Half of the pleasure of wine is in its aromas. Aromatic grape varieties, however, can be a challenge. To make quality wines, they demand fine-tuned interaction between climate, variety, site and handling. Austrian winemakers have long been blessed with this elusive combination, and they produce some of the world’s most alluring aromatic wines.

Sauvignon Blanc, Gelber Muskateller and a range of Traminer varieties thrive across Austria but excel in the cool, sunny, high-altitude vineyards of Styria, or Steiermark, Austria’s southern-most region. The Thermenregion, on Vienna’s doorstep, is home to two indigenous aromatic specialities, Rotgipfler and Zierfandler.

All of these varieties have a long history in Austria, where they furnished the aromatic top notes in the field blends of the past. They have been vinified separately since the mid-20th century and have become stars in their own right.

Not widely planted and made in small quantities, they’re not as well known as they should be. While Styrian Sauvignon Blanc is making international waves, Gelber Muskateller, Traminer, Rotgipfler and Zierfandler still occupy a delectable niche. The lovely thing about them is their dryness, precision and freshness. They’re highly aromatic, but never overbearing.

Sauvignon Blanc

Austrian Sauvignon Blanc, formerly known as Muskat-Sylvaner, enjoys cult status at home, where it displays notes of lemon peel, hazelnut, smoke, flint, beeswax, honeycomb, smoke, ripe Mirabelle plum and wet walnut. It is grown across the country, but the best wines hail from Styria and owe their heightened finesse to climate.

“Styria is characterized by rough weather and poor soils,” says Alex Sattler, who’s the winemaker at Weingut Sattlerhof in Südsteiermark. “Precipitation is high, and cool Alpine winds whip through the [often steep] high-altitude vineyards, which can rise up to 1,960 feet. Sauvignon Blanc is a robust variety which develops a unique character in these tough conditions.”

He says the quartz soils make it “smoky and savory,” while limestone soils give an “elegant, salty” edge to the wine.

**Source excerpt:**

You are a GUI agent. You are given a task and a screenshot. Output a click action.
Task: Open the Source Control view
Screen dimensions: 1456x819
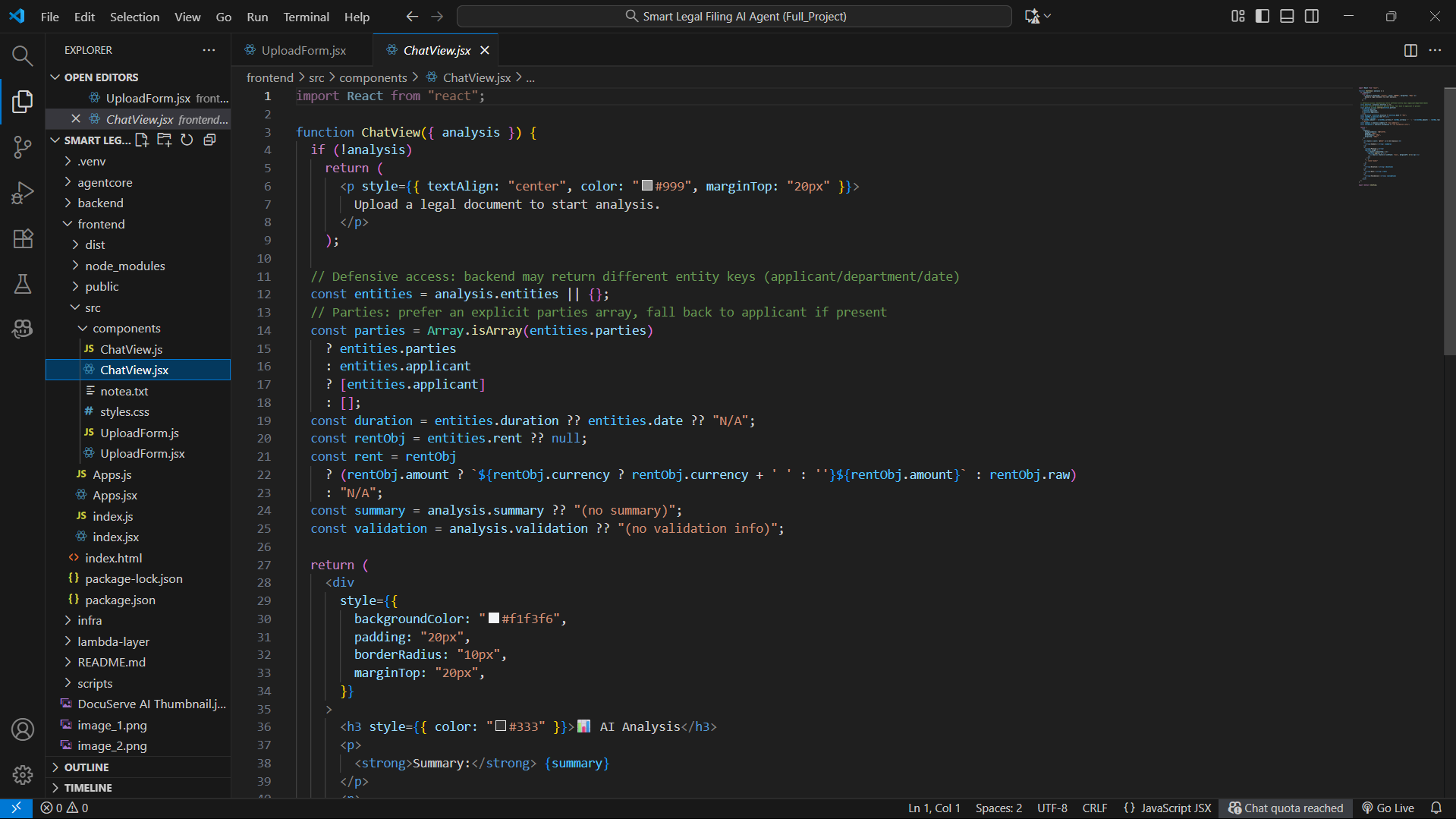click(22, 147)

**Your objective:**
In the text on Austrian aromatic wines, what was Austrian Sauvignon Blanc formerly called? This material has nothing to do with the text.

**Correct response:**
Muskat-Sylvaner.